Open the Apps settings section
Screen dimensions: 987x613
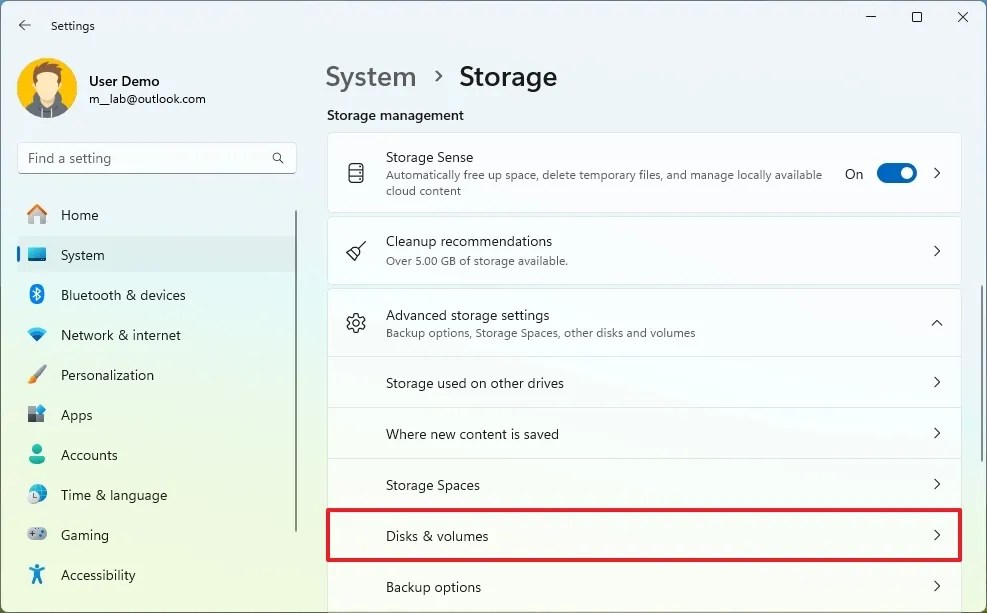point(77,415)
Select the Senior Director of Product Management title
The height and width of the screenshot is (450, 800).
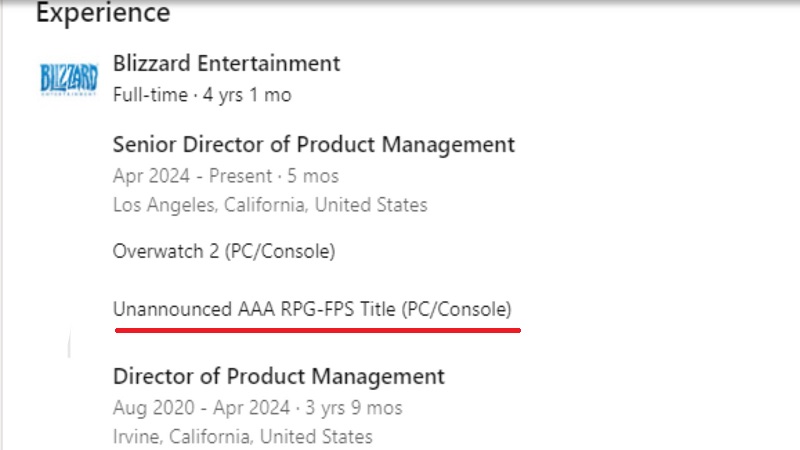click(314, 144)
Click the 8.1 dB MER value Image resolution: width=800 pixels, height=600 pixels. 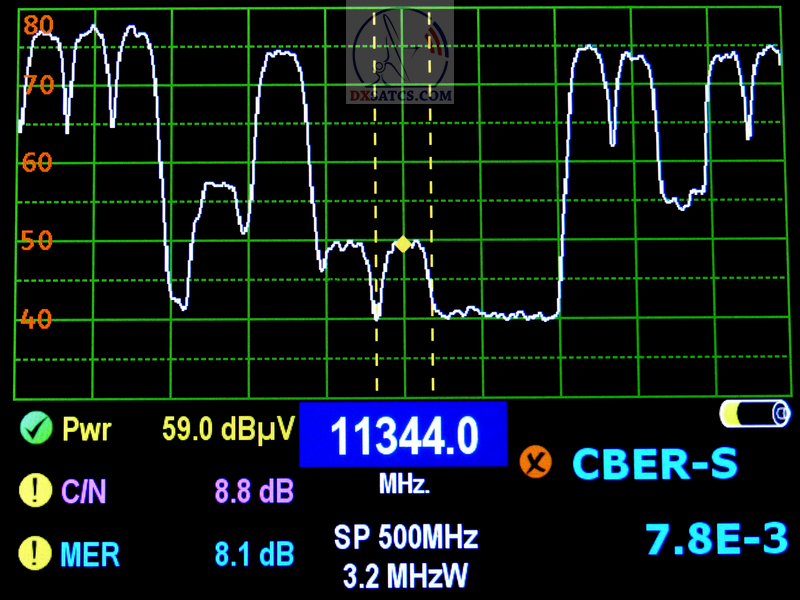pyautogui.click(x=254, y=553)

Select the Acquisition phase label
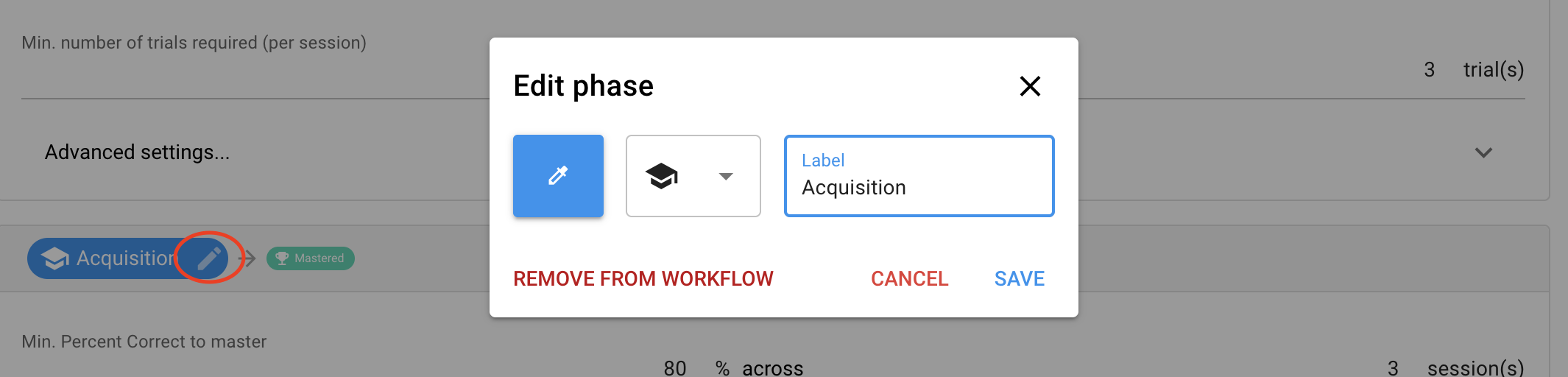pyautogui.click(x=125, y=258)
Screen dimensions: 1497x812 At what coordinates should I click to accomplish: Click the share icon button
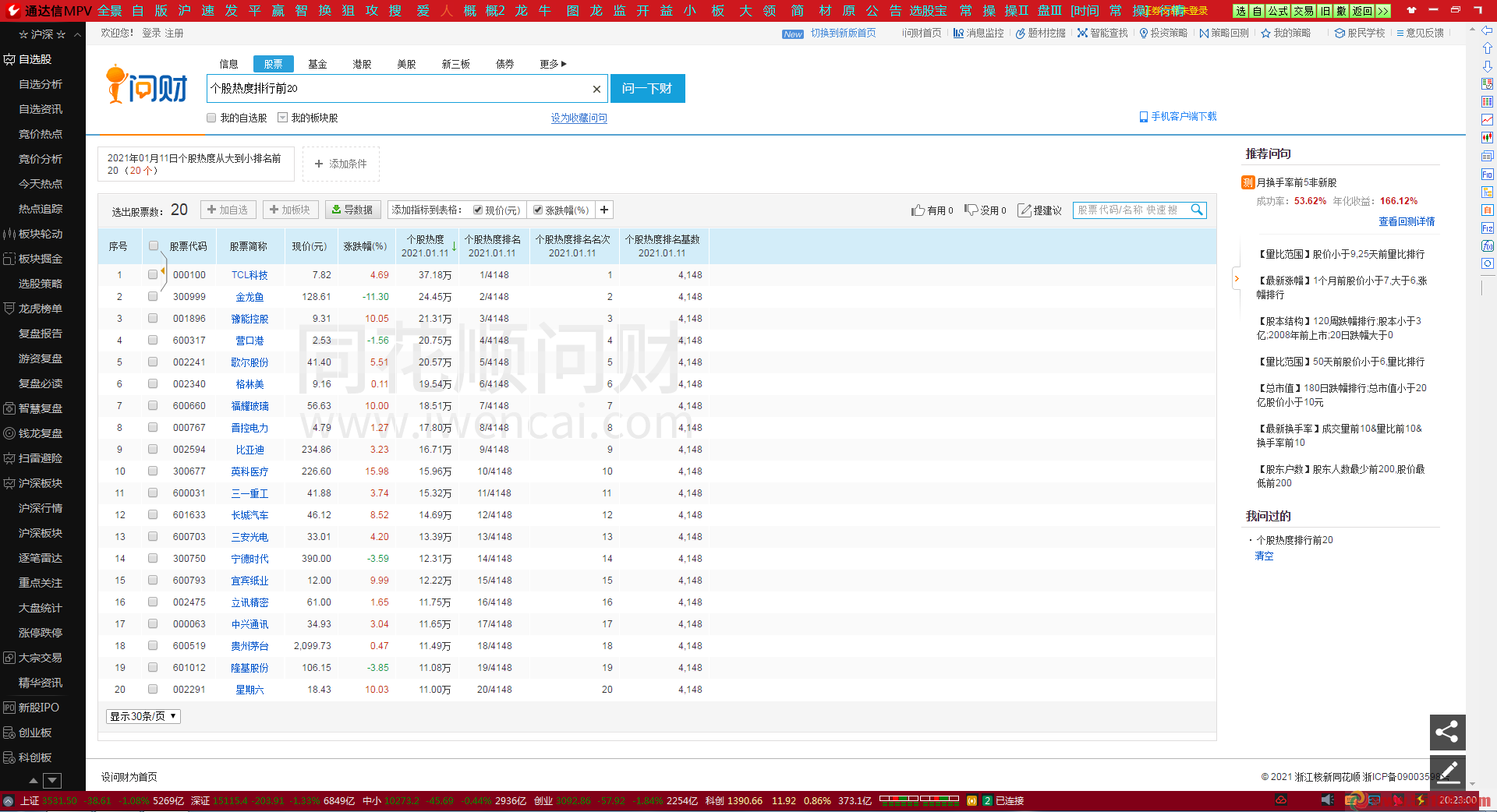(x=1447, y=732)
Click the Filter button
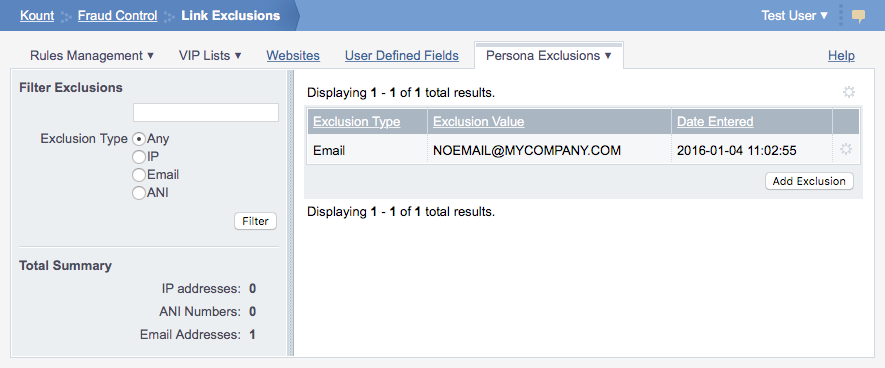Screen dimensions: 885x368 pos(255,221)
━━━━━━━━
**Assigned task**
Beginning at the line with "Screen dimensions: 1497x812" and ending at the last line of the listing above, retype each line exactly, including those two lines. Leave the pictures out.

**Solution to this problem**
Screen dimensions: 1497x812 At what coordinates should I click to accomplish: Click the share icon button
(x=1447, y=732)
Click the Filter button
Screen dimensions: 885x368 pos(255,221)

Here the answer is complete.